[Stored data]
--- --- ---
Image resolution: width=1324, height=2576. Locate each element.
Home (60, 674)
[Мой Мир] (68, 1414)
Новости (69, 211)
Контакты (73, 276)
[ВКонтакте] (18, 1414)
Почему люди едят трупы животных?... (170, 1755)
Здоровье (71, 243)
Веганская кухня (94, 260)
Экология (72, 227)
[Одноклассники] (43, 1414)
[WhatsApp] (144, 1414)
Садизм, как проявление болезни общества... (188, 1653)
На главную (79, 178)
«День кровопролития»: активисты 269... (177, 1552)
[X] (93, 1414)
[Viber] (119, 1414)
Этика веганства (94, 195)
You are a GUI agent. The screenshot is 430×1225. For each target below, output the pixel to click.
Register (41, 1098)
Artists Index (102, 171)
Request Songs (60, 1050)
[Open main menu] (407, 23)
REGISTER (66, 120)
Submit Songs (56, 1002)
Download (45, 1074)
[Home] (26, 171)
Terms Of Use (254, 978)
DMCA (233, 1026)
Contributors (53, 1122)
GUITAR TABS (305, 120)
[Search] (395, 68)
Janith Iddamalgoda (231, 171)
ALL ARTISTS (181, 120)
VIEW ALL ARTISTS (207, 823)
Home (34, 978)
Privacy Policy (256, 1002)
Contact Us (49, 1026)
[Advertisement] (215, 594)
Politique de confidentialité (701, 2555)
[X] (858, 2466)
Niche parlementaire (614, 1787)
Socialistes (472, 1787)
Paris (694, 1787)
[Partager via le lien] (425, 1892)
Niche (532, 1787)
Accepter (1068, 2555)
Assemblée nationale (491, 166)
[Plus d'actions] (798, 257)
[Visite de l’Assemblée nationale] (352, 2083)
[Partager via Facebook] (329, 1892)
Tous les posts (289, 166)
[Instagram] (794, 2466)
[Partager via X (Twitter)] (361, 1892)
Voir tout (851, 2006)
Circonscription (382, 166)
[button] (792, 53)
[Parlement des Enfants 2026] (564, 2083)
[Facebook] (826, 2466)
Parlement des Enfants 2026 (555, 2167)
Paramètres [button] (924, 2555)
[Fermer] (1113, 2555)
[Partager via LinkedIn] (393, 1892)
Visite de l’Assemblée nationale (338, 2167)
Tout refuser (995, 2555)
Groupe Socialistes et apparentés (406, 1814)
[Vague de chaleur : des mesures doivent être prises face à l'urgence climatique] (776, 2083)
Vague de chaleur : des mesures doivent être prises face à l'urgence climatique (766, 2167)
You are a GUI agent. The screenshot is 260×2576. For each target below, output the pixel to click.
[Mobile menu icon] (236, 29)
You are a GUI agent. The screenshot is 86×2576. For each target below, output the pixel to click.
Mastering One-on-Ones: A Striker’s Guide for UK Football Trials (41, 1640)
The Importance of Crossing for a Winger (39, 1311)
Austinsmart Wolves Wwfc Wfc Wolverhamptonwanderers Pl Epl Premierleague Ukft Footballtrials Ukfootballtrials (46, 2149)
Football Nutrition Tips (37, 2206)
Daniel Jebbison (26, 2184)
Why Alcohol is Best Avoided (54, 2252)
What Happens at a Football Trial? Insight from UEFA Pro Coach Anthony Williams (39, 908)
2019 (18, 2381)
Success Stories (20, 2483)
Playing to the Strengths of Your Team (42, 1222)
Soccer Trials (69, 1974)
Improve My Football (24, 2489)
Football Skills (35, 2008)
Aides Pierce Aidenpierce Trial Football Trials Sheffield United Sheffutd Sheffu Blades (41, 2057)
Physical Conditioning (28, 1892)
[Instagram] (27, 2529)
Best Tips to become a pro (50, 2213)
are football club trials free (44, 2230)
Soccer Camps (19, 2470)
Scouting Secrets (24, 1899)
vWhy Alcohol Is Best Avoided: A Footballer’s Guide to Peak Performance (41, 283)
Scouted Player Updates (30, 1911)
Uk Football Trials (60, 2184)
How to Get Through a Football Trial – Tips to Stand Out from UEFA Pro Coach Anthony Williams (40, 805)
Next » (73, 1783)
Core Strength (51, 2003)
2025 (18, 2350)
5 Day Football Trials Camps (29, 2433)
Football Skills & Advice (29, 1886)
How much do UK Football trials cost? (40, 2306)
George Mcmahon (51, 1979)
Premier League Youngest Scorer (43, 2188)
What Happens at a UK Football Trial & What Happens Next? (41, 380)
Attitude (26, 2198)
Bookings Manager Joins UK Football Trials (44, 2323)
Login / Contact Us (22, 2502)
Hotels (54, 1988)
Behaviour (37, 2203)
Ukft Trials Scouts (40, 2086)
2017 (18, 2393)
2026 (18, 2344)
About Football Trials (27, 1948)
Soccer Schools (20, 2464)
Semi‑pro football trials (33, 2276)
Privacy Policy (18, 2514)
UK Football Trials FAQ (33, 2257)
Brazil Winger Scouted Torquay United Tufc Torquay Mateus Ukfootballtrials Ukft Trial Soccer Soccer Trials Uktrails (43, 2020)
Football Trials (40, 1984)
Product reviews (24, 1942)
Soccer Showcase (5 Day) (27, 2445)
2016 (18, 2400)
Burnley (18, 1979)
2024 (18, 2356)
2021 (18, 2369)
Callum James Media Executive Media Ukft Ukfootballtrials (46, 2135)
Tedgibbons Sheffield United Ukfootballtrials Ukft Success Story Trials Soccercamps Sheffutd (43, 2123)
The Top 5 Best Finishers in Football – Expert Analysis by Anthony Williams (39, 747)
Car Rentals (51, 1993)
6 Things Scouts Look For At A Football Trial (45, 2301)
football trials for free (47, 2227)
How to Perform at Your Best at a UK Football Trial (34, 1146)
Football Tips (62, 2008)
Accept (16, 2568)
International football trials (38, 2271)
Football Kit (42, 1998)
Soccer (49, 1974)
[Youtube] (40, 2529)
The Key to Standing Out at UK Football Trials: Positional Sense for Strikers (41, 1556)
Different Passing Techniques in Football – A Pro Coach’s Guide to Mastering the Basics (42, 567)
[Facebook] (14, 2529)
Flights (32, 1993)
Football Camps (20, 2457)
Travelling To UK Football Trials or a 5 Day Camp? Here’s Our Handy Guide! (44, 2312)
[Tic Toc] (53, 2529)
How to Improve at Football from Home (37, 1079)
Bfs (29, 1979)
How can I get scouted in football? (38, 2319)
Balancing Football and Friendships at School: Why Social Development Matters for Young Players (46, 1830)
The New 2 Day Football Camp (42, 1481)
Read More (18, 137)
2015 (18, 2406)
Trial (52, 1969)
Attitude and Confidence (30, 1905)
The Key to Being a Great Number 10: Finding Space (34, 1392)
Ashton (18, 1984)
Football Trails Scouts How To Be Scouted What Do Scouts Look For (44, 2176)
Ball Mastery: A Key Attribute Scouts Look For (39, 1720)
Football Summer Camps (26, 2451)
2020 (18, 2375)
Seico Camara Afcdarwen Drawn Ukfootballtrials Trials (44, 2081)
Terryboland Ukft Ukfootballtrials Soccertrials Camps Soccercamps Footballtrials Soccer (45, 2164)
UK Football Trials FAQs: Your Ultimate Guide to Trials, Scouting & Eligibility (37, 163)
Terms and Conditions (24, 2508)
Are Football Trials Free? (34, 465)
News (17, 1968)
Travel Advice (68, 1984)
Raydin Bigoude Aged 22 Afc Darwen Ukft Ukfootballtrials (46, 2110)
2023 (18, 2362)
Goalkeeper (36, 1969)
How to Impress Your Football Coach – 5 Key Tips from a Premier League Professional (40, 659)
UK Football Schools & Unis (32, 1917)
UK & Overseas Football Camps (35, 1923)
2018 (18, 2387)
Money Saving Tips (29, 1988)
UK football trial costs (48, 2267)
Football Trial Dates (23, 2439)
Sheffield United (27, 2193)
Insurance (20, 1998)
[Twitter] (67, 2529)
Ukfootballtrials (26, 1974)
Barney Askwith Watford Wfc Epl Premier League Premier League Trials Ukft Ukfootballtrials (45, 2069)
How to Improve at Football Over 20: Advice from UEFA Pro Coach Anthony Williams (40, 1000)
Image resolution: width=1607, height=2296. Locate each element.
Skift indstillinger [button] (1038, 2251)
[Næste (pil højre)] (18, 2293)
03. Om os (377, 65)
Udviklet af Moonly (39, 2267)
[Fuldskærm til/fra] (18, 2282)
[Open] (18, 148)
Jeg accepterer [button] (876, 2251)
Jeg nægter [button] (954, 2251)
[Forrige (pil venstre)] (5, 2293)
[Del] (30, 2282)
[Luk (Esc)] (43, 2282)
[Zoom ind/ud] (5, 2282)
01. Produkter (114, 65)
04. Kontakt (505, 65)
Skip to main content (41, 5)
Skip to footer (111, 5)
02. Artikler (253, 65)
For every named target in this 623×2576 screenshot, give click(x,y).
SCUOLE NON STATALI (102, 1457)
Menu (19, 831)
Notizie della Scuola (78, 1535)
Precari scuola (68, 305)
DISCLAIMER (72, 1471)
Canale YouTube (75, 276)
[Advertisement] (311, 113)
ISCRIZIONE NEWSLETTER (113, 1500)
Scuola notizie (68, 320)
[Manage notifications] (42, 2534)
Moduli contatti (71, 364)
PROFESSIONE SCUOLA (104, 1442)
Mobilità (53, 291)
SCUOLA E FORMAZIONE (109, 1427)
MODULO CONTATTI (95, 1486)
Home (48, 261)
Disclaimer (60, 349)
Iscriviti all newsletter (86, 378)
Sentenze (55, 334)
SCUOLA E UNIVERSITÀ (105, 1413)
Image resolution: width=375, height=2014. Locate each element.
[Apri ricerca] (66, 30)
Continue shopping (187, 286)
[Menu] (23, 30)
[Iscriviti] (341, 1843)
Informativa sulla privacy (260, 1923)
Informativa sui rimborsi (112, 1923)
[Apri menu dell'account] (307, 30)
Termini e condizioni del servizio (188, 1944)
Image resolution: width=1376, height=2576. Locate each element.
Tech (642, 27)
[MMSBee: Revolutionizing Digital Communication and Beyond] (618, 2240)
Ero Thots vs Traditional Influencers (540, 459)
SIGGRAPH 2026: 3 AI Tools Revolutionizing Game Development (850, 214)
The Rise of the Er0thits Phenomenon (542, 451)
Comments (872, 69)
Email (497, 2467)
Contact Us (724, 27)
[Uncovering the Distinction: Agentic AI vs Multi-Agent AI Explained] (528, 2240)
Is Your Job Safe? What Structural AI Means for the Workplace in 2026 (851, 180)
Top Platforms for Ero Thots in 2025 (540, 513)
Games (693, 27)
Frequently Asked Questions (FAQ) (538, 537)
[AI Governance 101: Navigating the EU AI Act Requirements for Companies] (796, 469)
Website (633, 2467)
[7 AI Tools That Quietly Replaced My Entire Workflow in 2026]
--- --- ---
### Task
Print the lines above from the one with "На главную (79, 178)" through the one with "[Vague de chaleur", both included, exactly as written and nothing more.

### Written answer
На главную (79, 178)
«День кровопролития»: активисты 269... (177, 1552)
[X] (93, 1414)
[Viber] (119, 1414)
Этика веганства (94, 195)
You are a GUI agent. The screenshot is 430×1225. For each target below, output the pixel to click.
Register (41, 1098)
Artists Index (102, 171)
Request Songs (60, 1050)
[Open main menu] (407, 23)
REGISTER (66, 120)
Submit Songs (56, 1002)
Download (45, 1074)
[Home] (26, 171)
Terms Of Use (254, 978)
DMCA (233, 1026)
Contributors (53, 1122)
GUITAR TABS (305, 120)
[Search] (395, 68)
Janith Iddamalgoda (231, 171)
ALL ARTISTS (181, 120)
VIEW ALL ARTISTS (207, 823)
Home (34, 978)
Privacy Policy (256, 1002)
Contact Us (49, 1026)
[Advertisement] (215, 594)
Politique de confidentialité (701, 2555)
[X] (858, 2466)
Niche parlementaire (614, 1787)
Socialistes (472, 1787)
Paris (694, 1787)
[Partager via le lien] (425, 1892)
Niche (532, 1787)
Accepter (1068, 2555)
Assemblée nationale (491, 166)
[Plus d'actions] (798, 257)
[Visite de l’Assemblée nationale] (352, 2083)
[Partager via Facebook] (329, 1892)
Tous les posts (289, 166)
[Instagram] (794, 2466)
[Partager via X (Twitter)] (361, 1892)
Voir tout (851, 2006)
Circonscription (382, 166)
[button] (792, 53)
[Parlement des Enfants 2026] (564, 2083)
[Facebook] (826, 2466)
Parlement des Enfants 2026 (555, 2167)
Paramètres [button] (924, 2555)
[Fermer] (1113, 2555)
[Partager via LinkedIn] (393, 1892)
Visite de l’Assemblée nationale (338, 2167)
Tout refuser (995, 2555)
Groupe Socialistes et apparentés (406, 1814)
[Vague de chaleur : des mesures doivent être prises face à l'urgence climatique] (776, 2083)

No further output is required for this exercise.